Up-spectrum, thought uses memory like a faithful, colorless assistant. Down-spectrum, memory increasingly goes off on its own. The flow of information from memory gradually supplants the flow from outside as we sink into ourselves like a flame sinking into a candle.
The spectrum shows that dreaming is no strange intrusion into ordinary thought. It is the normal outcome of descending the spectrum, like rolling down the runway once the airplane has landed. We experience our dreams but don’t think about them much as they unfold; we allow all sorts of improbabilities and absurdities to happen without minding. This means less self-awareness and less memory, which is one reason why down-spectrum thinking has been so hard to grasp, from Joseph’s work in Genesis to Freud’s in Vienna.
We need to understand all of this if we are to understand the mind. But does AI need to reproduce it all to achieve humanlike intelligence?
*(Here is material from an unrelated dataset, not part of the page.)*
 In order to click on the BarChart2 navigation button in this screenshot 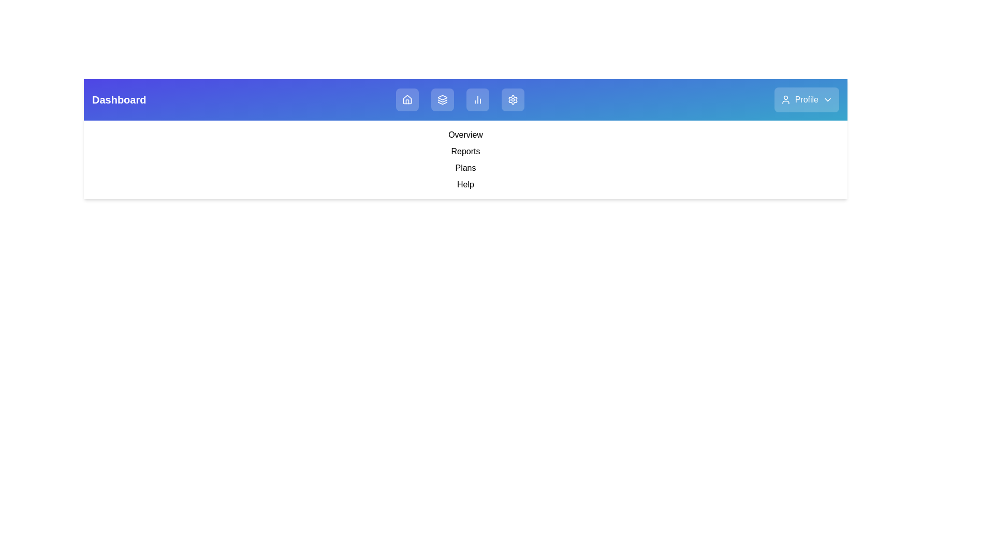, I will do `click(477, 99)`.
Every bit of it. One important down-spectrum activity is creativity. Reporters of personal experience tend to suggest that creativity happens when they are not thinking hard about a problem, when mental focus is diffuse—in other words, when they are down-spectrum. Creativity often centers on inventing new analogies, which allow us to see an old problem in the light of a new comparison.
But where does the new analogy come from? The poet Rilke compares the flight of a small bird across the evening sky to a crack in a smooth porcelain cup. How did he come up with that? Possibly by using the fact that these very different things made him feel the same way.
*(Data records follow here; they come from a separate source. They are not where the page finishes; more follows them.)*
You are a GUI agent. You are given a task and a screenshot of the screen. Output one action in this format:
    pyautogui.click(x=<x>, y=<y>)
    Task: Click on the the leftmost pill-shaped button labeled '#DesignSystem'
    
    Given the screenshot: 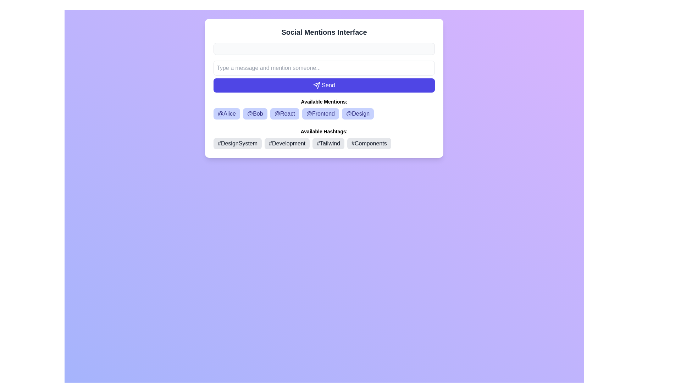 What is the action you would take?
    pyautogui.click(x=238, y=144)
Emotion is a hugely powerful and personal encoding-and-summarizing function. It can comprehend a whole complex scene in one subtle feeling. Using that feeling as an index value, we can search out—among huge collections of candidates—the odd memory with a deep resemblance to the thing we have in mind.
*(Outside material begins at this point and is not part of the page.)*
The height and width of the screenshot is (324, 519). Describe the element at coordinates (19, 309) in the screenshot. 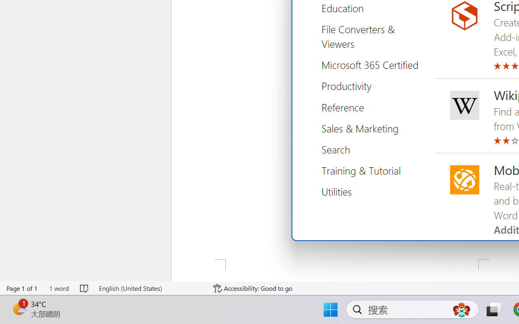

I see `'AutomationID: BadgeAnchorLargeTicker'` at that location.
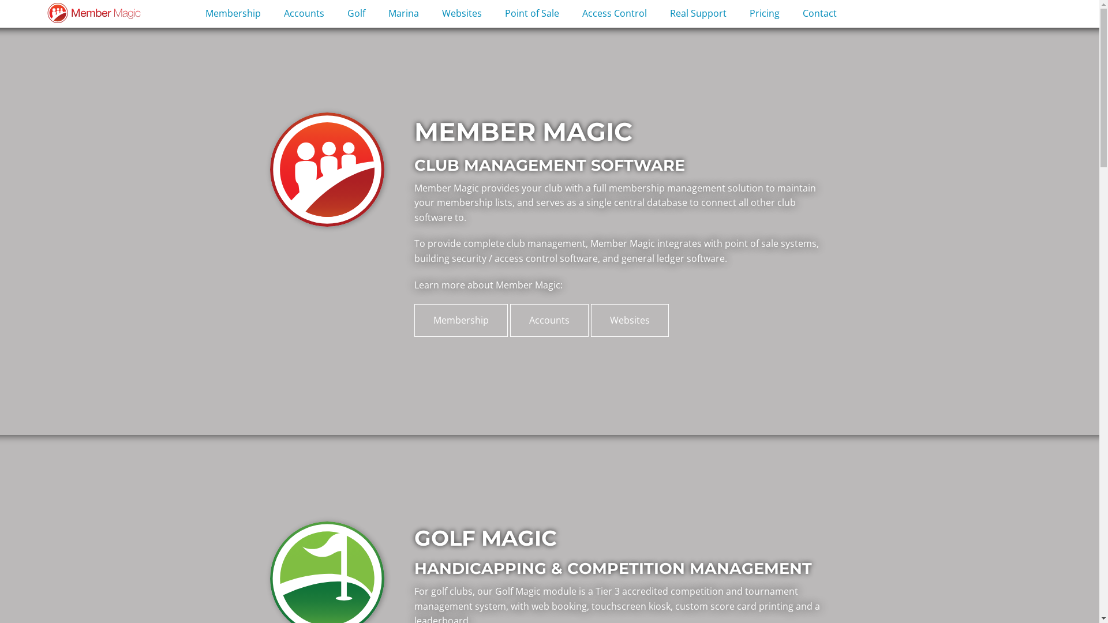 The image size is (1108, 623). I want to click on 'Websites', so click(462, 14).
Once AI has decided to notice and accept this spectrum—this basic fact about the mind—we will be able to reproduce it in software. The path from the spectrum to the superhuman robot is no short hop; it’s more like a flight to the moon.
But once we had rocket engines, radios, computers and a bunch of other technologies in hand, the moon flight was inevitable (though it also took genius, daring and endless work). The spectrum is just one among the technologies that are necessary to make AI work. But it’s one that has been missing.
Humanlike and superhuman machines follow inevitably from the spectrum and other basic facts about the mind. That makes these fundamental ideas just as dangerous as the vision I started with: the building of super-intelligent computers. They are all natural outcomes of the human need to build and understand. We can’t shut that down and don’t want to.
The more we learn, the more carefully, critically and intelligently we can observe the dangerous doings of AI. Let normal people beware of AI researchers: “All who heard should see them there/ And all shout cry, Beware! Beware!/ Their flashing eyes, their floating hair!/ Weave a circle round them thrice/ And close your eyes with holy dread,/ For they on honeydew hath fed,/ And drunk the milk of Paradise.”
Is it strange to conclude a piece on artificial intelligence with Coleridge’s “Kubla Khan”? But AI research is strange.